• [Source data]

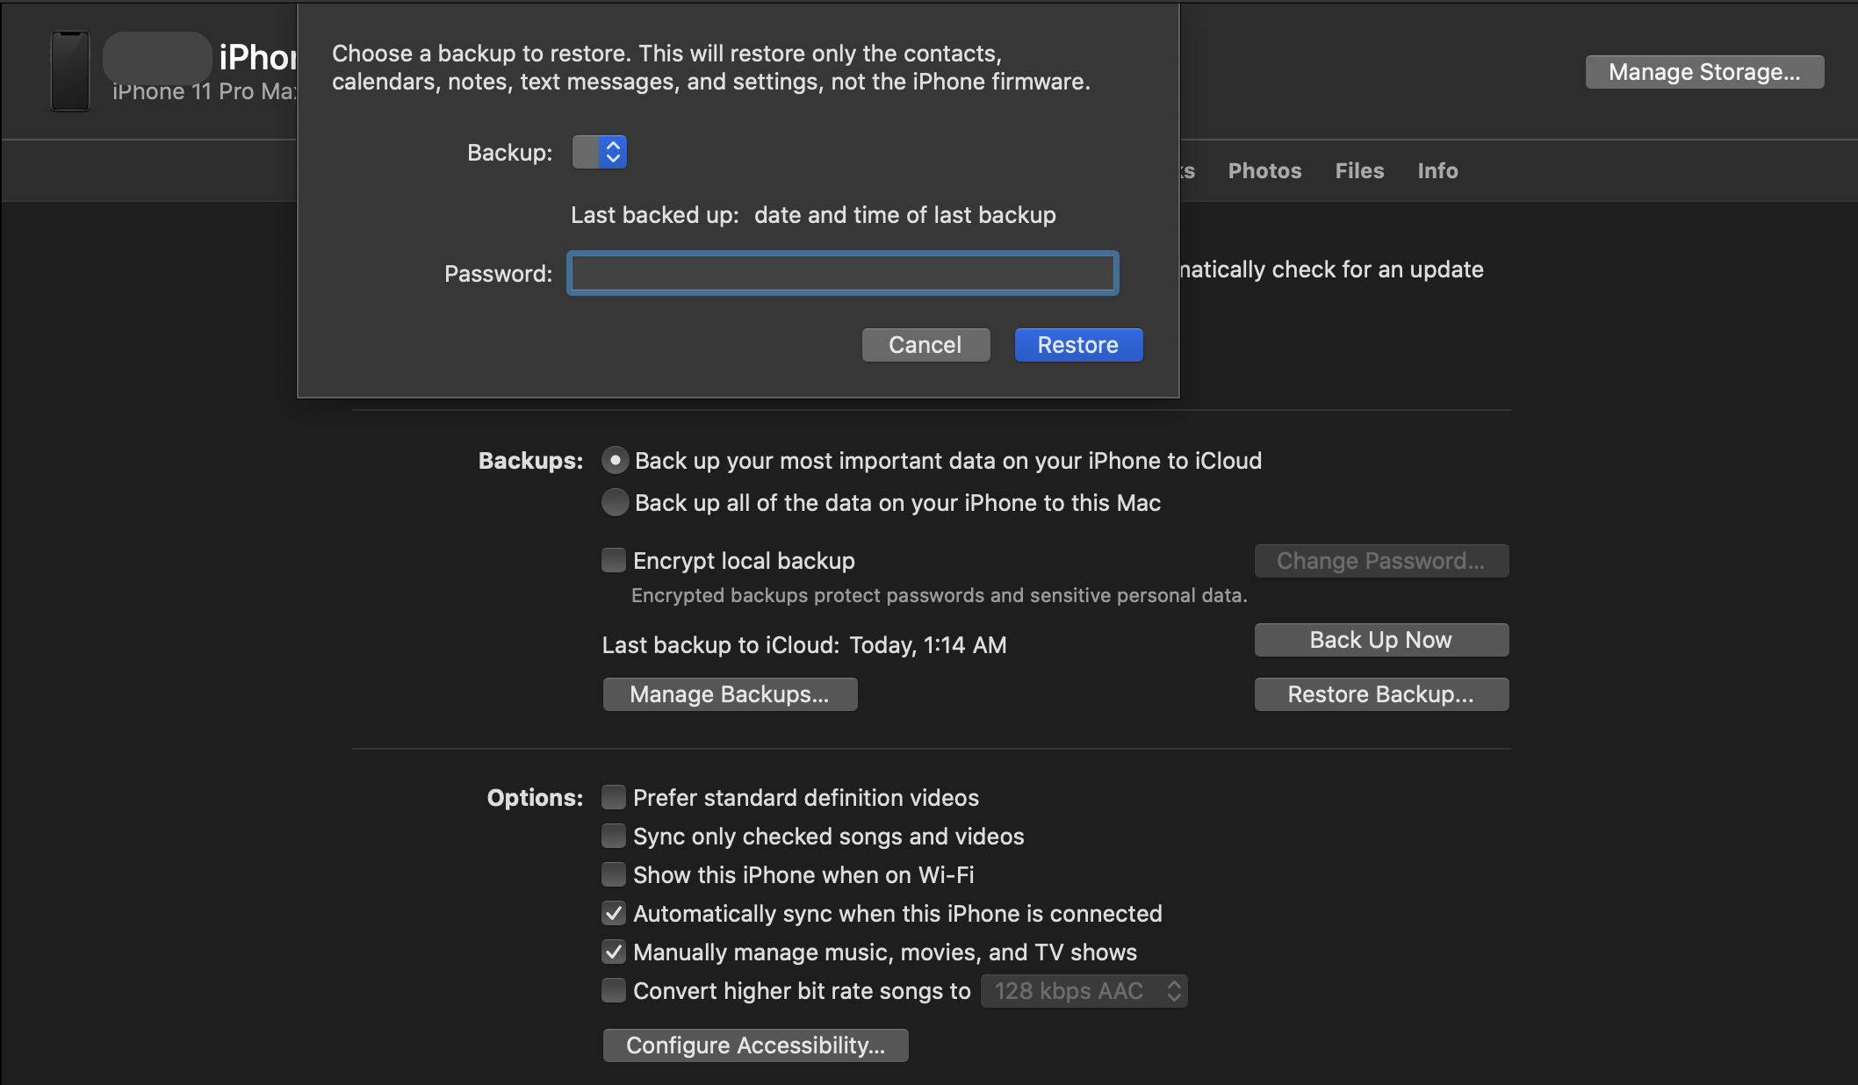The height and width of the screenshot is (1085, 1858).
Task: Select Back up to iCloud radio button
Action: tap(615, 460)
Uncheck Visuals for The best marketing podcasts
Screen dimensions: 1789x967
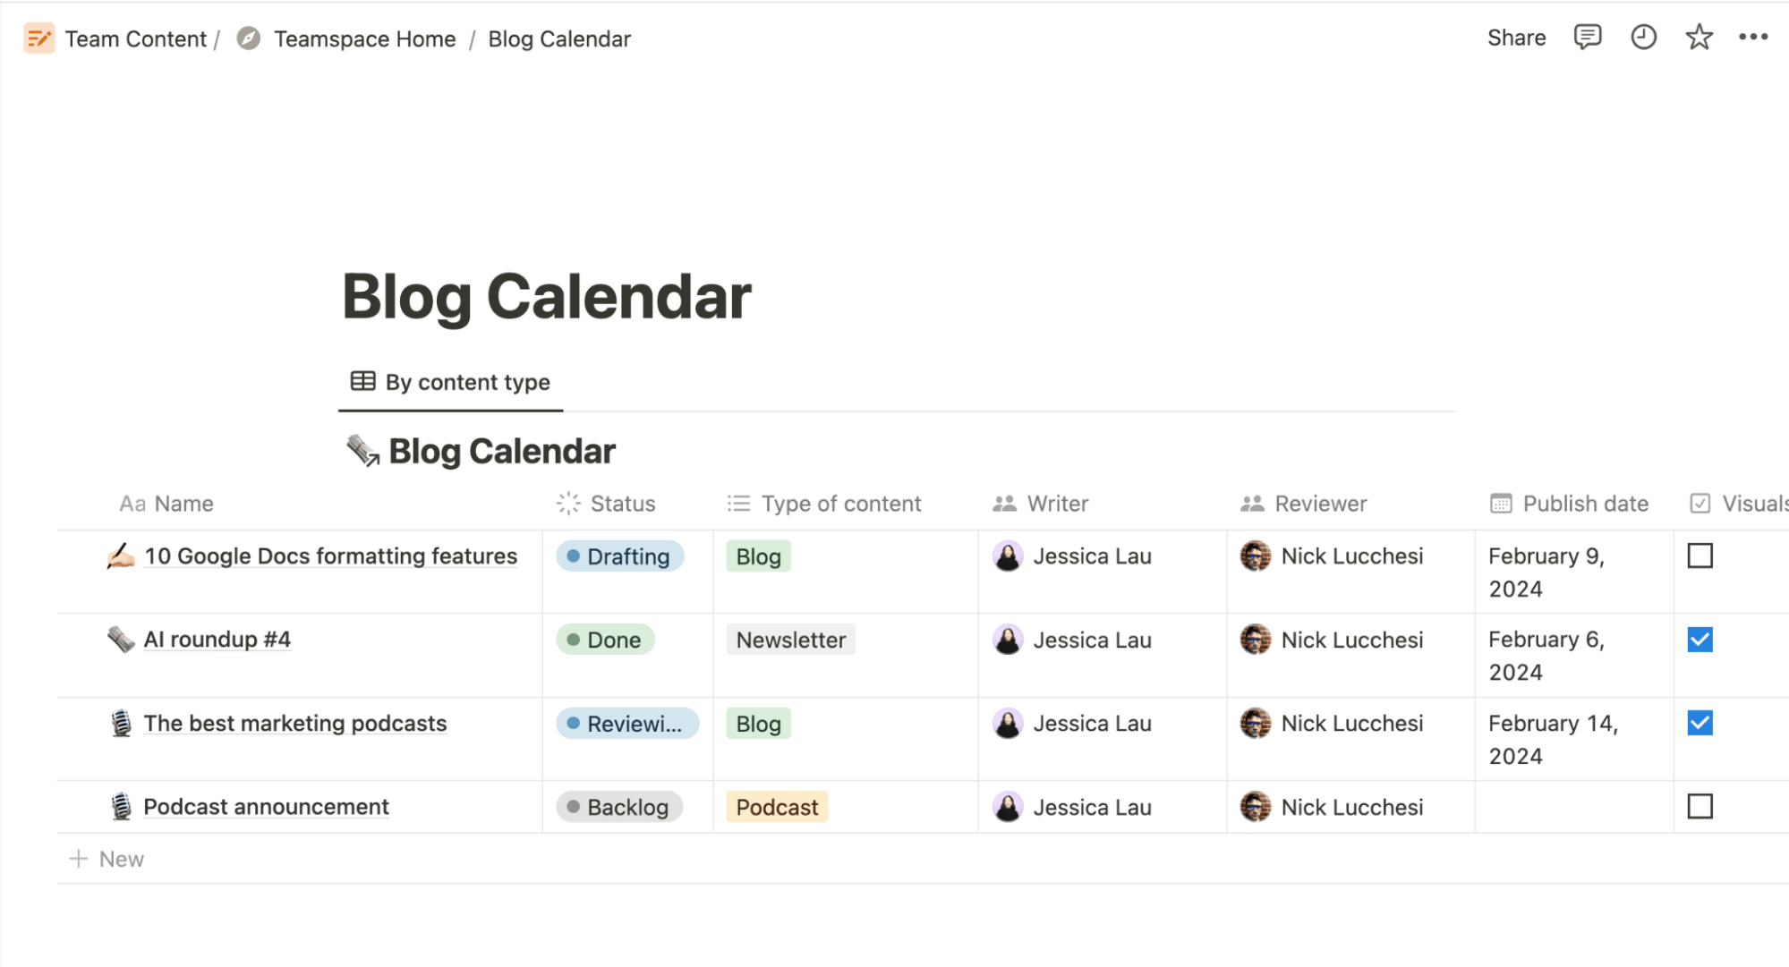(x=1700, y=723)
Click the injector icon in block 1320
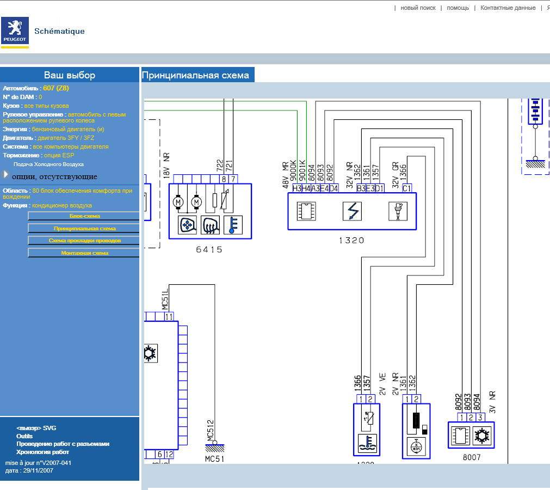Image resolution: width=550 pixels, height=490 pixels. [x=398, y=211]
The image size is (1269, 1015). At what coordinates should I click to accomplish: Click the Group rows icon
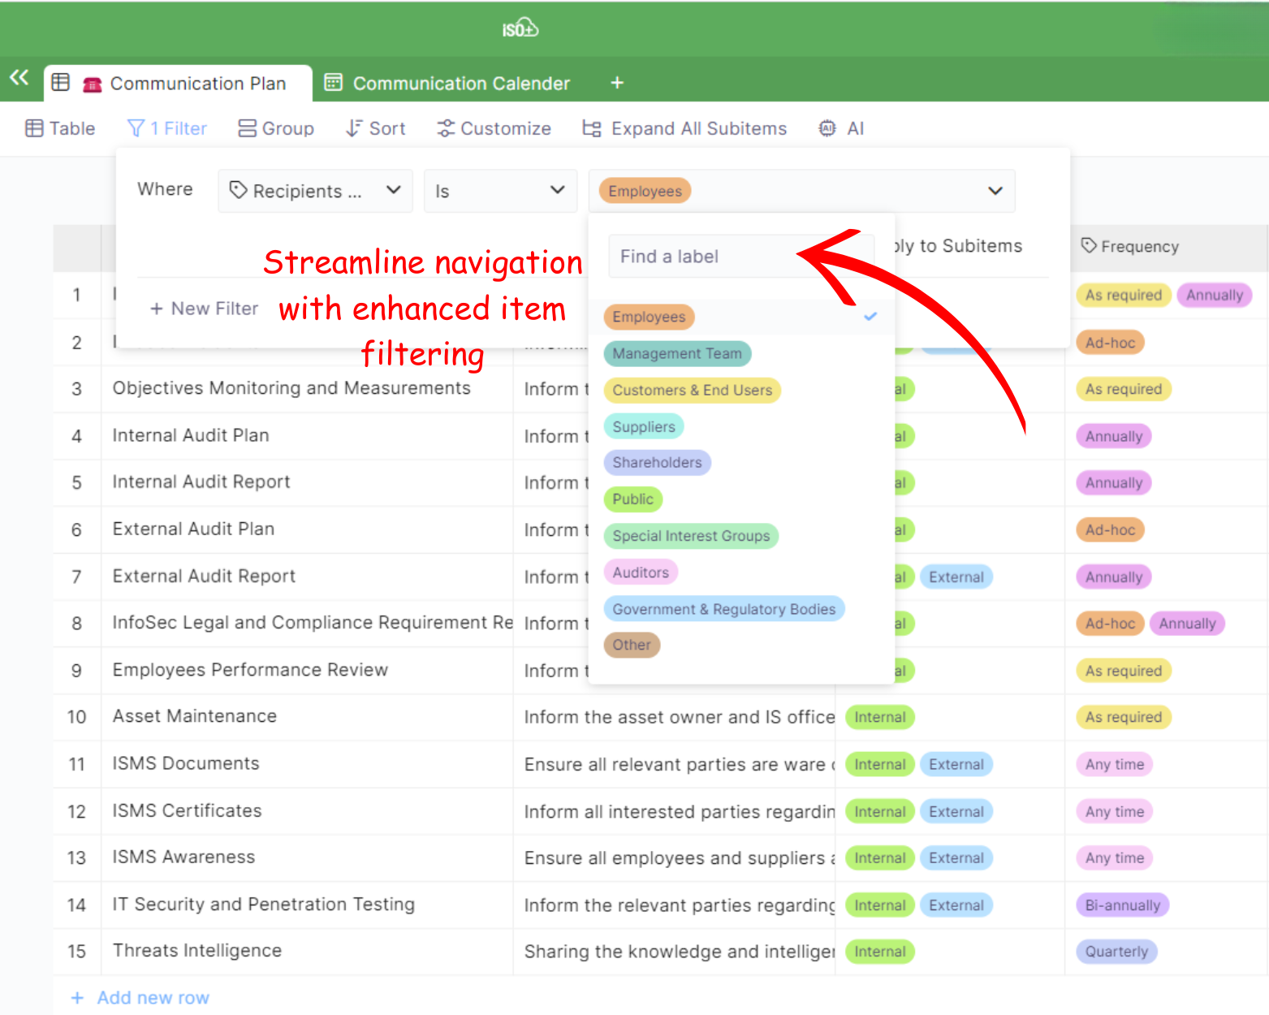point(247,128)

• [Work order] Leave out the pictures, and please output only the lines from the line that contains "Uncheck Visuals for" through the end of the data, both ends included.

• [Exercise solution]
Uncheck Visuals for The best marketing podcasts
Screen dimensions: 1789x967
(x=1700, y=723)
Click the injector icon in block 1320
Image resolution: width=550 pixels, height=490 pixels. [x=398, y=211]
The image size is (1269, 1015). At what coordinates should I click to accomplish: Click the Group rows icon
point(247,128)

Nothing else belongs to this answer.